Hypothesis: A local multiorgan donor pancreas procurement program can provide a source for optimized isolation of purified viable islets for transplantation into patients with type 1 diabetes mellitus receiving best medical therapy.
Design: Prospective before-after cohort study.
Setting: Tertiary referral center.
Patients: Glycemic control was assessed in 10 patients with diabetes-induced renal dysfunction who were enrolled in a best medical therapy program and then crossed over to islet transplantation.
Interventions: Thirty human pancreata were retrieved from local multiorgan donors and consecutively processed with intraductal collagenase perfusion, continuous digestion, and density gradient purification (group 1, n = 9) or similarly processed but impure tissue fractions cultured in vitro and then repurified to retrieve additional islets (group 2, n = 21). Islets were implanted by percutaneous portal embolization, providing more than 10 000 islet equivalents (IE) per kilogram of body weight (infusions from 1-3 donors per patient) under cover of antithymocyte globulin, sirolimus, or mycophenolate mofetil and tacrolimus.
Main outcome measures: Islet yields, purity, and cell viability (caspase 3, terminal deoxynucleotidyl transferase-mediated biotin-deoxyuridine 5-triphosphate nick-end labeling stain, and insulin secretion in vitro) were compared. In patients, monitored metabolic parameters were C-peptide secretion, insulin requirements, glycemic excursion, and hemoglobin A(1c) (HbA(1c)).
Results: For group 1 vs group 2, no differences were observed in pancreas age (43 vs 44 years), cold storage (5 vs 4 hours), or weight (73 vs 82 g). Group 2 yielded 453 690 IE vs 214 109 IE in group 1 (P = .002). Grafts contained 50% or more endocrine cells in both groups. No difference occurred in cell viability or insulin secretion. Islets from 90% of group 2 pancreata met release criteria for transplantation. C-peptide secretion was detected in all recipients and persisted with a median follow-up to 12 months (range, 6-21 months) after full islet transplantation.
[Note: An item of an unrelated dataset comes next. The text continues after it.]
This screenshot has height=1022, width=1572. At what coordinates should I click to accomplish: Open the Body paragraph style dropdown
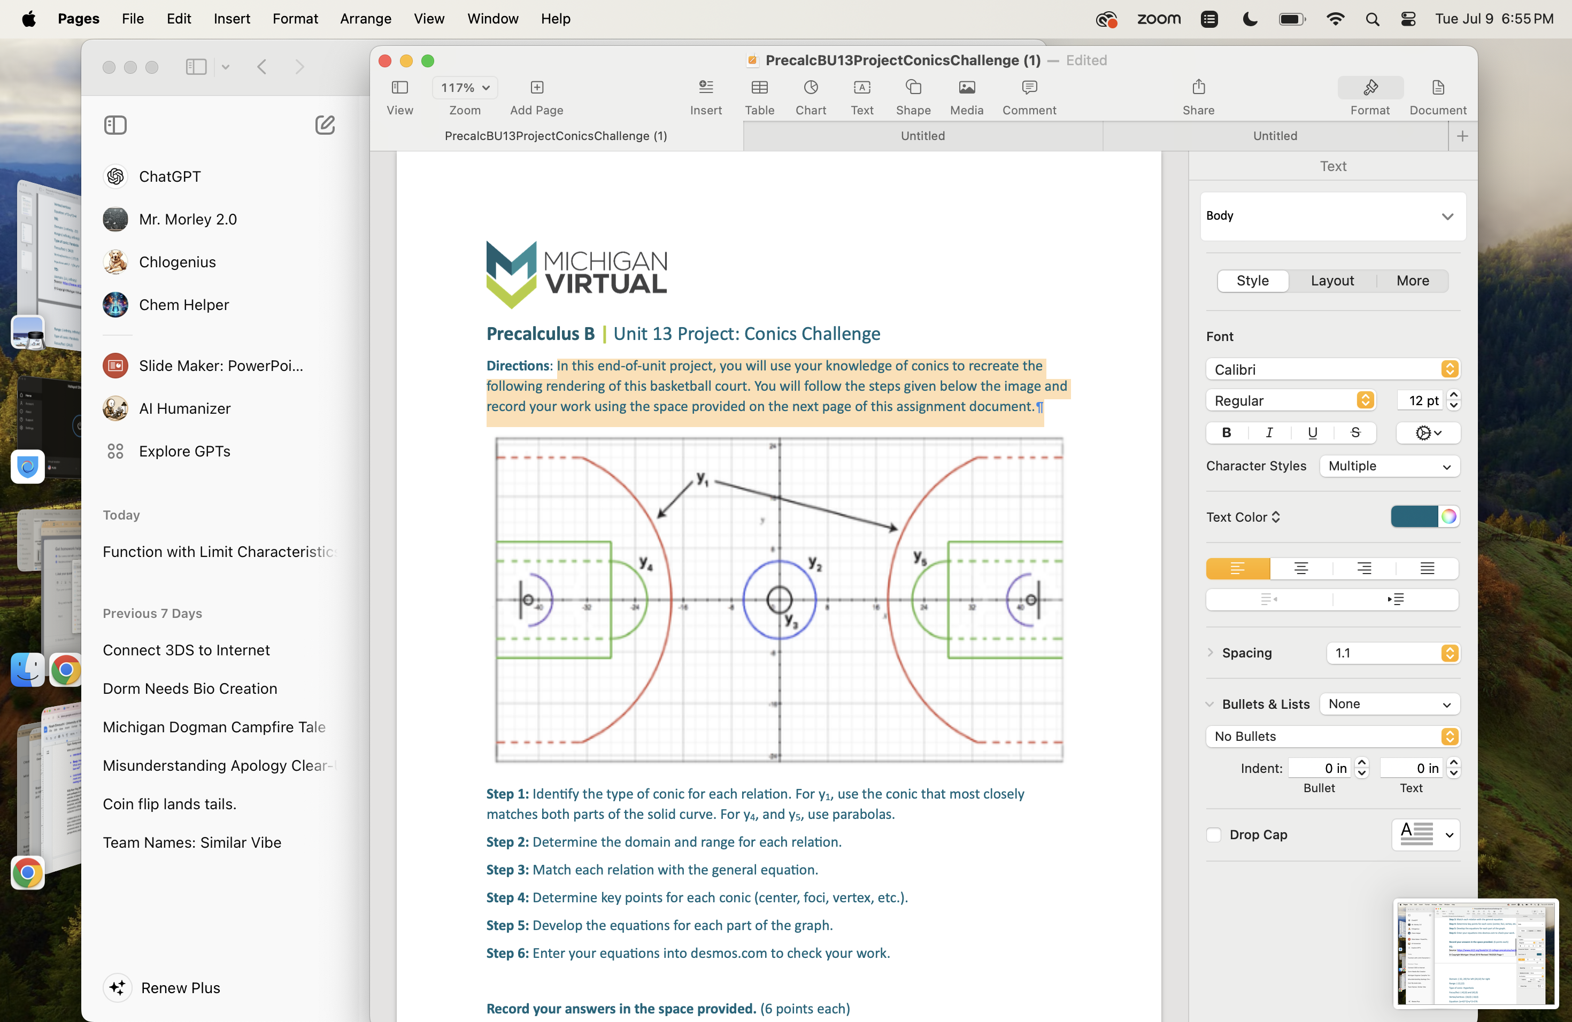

Daily insulin dependence was reversed in all patients for at least 3 months. Five patients resumed small insulin doses. Compared with the best care program, all patients had improved metabolic stability. The mean +/- SE HbA(1c) level at entry into the study was 7.8% +/- 0.5%, and this decreased to 6.9% +/- 0.2% after best care (P = .38) and further to 6.2% +/- 0.2% at 6 months after transplantation (P = .002 vs entry; P = .15 vs best care; analysis of variance).
Conclusions: Local pancreas donor retrieval with islet isolation and culture conditioning enabled an offer of islets for transplantation for 90% of consecutively processed pancreata. Isolated islets secreted insulin during prolonged follow-up after implantation into patients, yielding metabolic control comparable with that achieved by best medical therapy.